Work to complete:
**1.** Decide whether each statement agrees with the passage on evolution. Answer yes or no, and quote the words of the passage that settle it.
(a) Scientists can tell what the descendants of modern humans will look like a million years from now.
(b) There is a good fossil record for about the last 600 million years.
(c) Mass extinctions have occurred only once.
**2.** Answer these questions from the passage on evolution.
(a) By what principle is evolution governed, as the passage says scientists believe?
(b) How long ago did life originate?
(c) What do paleontologists call the disappearance of large numbers of species over a relatively short interval?

Given passage:
Section : NATURAL SCIENCE
Issue Date : 12 / 1990  2,632 Words
Author : Warren D. Allmon

       One of the questions that scientists who study evolution are most often asked is "What will humans evolve into?" Such inquiries must always be answered in the same way: We have absolutely no idea what the descendants of modern humans will look like a million years or more from now. Yet this answer expresses one of the most important aspects of the evolutionary process that we think we do understand. Evolution, governed as we believe it is by Darwin's principle of natural selection, is inherently unpredictable. It is controlled by the reaction of populations of organisms to their environmental conditions. Since both reactions and conditions are so complex and can occur in so many ways, it is impossible to foresee how any particular species might evolve.
       
        This does not mean, however, that we can say nothing about future evolution. While we cannot predict with certainty, we can look backward into the geological past. We can detect regularities in the changes life has undergone since its origin more than three and a half billion years ago, and particularly over the last 600 million years for which we have a good fossil record; we cause these regularities to make statements about what may or may not happen to life, given a particular set of circumstances.
       
        Of the processes that contribute to evolution, the fossil record tells us most about extinction. Because the record is imperfect, it is often ambiguous about whether changes occurred within lineages, and if so how fast, or under what circumstances new species arise. Disappearance of species, in contrast, is usually unmistakable. This is particularly true when large numbers of species disappear over a relatively short interval, a phenomenon paleontologists call "mass extinction." The fossil record indicates not only that extinction has been the fate of many species but also that mass extinctions have occurred many times.

Given records:

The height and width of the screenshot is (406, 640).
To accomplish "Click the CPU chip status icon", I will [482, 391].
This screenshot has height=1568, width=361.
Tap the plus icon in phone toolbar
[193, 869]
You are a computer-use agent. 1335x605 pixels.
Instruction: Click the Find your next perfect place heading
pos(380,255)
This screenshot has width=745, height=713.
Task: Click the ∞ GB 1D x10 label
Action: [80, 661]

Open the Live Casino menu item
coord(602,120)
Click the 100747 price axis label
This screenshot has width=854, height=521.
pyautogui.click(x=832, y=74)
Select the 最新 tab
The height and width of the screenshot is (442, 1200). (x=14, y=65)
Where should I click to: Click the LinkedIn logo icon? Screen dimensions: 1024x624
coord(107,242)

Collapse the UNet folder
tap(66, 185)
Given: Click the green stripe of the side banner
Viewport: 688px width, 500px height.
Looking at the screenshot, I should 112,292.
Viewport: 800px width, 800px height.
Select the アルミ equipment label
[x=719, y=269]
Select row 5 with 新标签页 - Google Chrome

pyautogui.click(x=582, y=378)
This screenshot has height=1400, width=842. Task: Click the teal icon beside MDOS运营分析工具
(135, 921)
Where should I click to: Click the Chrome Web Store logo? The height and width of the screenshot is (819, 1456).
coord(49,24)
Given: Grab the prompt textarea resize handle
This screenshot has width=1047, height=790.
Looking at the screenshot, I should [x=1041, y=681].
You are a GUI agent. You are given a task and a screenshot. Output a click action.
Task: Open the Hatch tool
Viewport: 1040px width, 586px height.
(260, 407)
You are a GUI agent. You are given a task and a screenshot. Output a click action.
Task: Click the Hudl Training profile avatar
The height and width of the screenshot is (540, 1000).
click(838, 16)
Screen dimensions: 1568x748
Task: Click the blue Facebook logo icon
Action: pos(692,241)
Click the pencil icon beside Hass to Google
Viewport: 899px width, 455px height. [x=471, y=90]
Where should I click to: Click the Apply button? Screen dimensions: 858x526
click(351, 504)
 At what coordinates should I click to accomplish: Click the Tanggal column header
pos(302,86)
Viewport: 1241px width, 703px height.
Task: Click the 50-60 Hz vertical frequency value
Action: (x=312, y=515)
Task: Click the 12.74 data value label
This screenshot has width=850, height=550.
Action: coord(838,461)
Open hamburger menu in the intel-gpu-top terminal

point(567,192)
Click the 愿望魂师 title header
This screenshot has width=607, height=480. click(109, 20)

Responses to the tasks:
**1.**
(a) No: "We have absolutely no idea what the descendants of modern humans will look like a million years or more from now."
(b) Yes: "particularly over the last 600 million years for which we have a good fossil record"
(c) No: "mass extinctions have occurred many times."

**2.**
(a) Darwin's principle of natural selection
(b) More than three and a half billion years ago
(c) Mass extinction